**Reading passage**:

━━━━━━━━━━

The QueueTiAuth helper:

  1. Calls GET /api/auth/status to check if authentication is required
  2. If auth is disabled, returns a no-op instance with a null token
  3. If auth is enabled, calls POST /api/auth/login with the provided credentials
  4. Exposes .token (string or null) for the current JWT and .refresh (arrow function) which satisfies the ConnectOptions.tokenRefresher interface for automatic token refresh

Option 1 — Obtaining a token manually

TOKEN=$(curl -s -X POST http://localhost:8080/api/auth/login \
  -H "Content-Type: application/json" \
  -d '{"username":"admin","password":"secret"}' \
  | jq -r '.token')

Option 2 — Automatic refresh with custom fetcher

Pass an initial token and a tokenRefresher callback. The library decodes the JWT exp claim, sleeps until 60 seconds before expiry, and calls your callback to obtain a fresh token. The new token is applied to the next RPC call — no reconnection needed.

async function fetchToken(): Promise<string> {
  const resp = await fetch('http://localhost:8080/api/auth/refresh', {
    method: 'POST',
    headers: { Authorization: `Bearer ${currentToken}` },
  })
  const { token } = await resp.json()
  return token
}

const client = await connect('localhost:50051', {
  insecure: true,
  token: initialToken,
  tokenRefresher: fetchToken,
})

If the refresher returns an error, the library retries with exponential backoff (5 s → 60 s) and logs each failure. RPCs will start failing with Unauthenticated once the token expires, so ensure the refresher can recover.

Option 3 — Manual update

Call client.setToken() to swap the token on a live connection. The new token takes effect on the very next RPC call; no reconnection is needed.

const client = await connect('localhost:50051', {
  insecure: true,
  token: initialToken,
})

// Later, when you have a fresh token:
client.setToken(newToken)

This is useful when token lifecycle is managed externally (e.g. a shared token store, a sidecar, or an existing refresh loop in your application).

━━━━━━━━━━

**Information shown**:
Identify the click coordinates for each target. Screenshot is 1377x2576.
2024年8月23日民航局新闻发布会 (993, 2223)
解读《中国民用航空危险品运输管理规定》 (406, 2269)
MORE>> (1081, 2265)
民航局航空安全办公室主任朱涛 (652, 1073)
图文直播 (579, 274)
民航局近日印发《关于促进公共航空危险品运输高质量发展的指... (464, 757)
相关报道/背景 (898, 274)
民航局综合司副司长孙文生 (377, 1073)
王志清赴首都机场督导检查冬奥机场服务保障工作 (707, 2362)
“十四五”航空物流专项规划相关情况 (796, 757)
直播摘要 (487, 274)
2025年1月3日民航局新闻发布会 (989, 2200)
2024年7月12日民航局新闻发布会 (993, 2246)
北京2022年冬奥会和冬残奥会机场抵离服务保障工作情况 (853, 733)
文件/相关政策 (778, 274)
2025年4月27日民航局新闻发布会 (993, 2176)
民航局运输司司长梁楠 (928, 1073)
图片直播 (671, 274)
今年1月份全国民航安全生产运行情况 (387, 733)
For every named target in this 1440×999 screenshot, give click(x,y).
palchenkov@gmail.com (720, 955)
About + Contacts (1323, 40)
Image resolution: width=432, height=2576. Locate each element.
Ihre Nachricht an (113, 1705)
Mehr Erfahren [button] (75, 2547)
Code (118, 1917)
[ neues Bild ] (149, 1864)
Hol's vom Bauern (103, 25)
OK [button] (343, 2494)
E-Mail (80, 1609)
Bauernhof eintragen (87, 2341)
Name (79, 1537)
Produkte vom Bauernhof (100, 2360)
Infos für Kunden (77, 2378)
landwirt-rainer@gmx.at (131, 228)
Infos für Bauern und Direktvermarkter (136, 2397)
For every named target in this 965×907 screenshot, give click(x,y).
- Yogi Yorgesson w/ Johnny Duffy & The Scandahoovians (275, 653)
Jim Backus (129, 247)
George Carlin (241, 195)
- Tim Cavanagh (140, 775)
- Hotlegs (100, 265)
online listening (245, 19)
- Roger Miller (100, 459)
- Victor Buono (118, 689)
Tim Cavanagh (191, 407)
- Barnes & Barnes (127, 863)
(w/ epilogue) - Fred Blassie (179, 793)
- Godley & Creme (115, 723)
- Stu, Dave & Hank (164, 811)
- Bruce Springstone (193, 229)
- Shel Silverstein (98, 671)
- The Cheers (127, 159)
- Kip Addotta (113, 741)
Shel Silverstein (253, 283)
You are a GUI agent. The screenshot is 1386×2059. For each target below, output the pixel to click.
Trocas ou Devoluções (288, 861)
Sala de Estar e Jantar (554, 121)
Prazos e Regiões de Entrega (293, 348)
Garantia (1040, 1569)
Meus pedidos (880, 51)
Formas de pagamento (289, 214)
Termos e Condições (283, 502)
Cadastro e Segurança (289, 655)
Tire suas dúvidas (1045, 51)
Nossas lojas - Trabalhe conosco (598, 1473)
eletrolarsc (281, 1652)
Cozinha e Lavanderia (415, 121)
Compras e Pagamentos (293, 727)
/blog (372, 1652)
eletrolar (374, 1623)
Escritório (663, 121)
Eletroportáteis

━━━━━━━━━━

**Brief**: In the authentication documentation, how long before a token expires does the library call the tokenRefresher callback?

**Task response**: 60 seconds before expiry.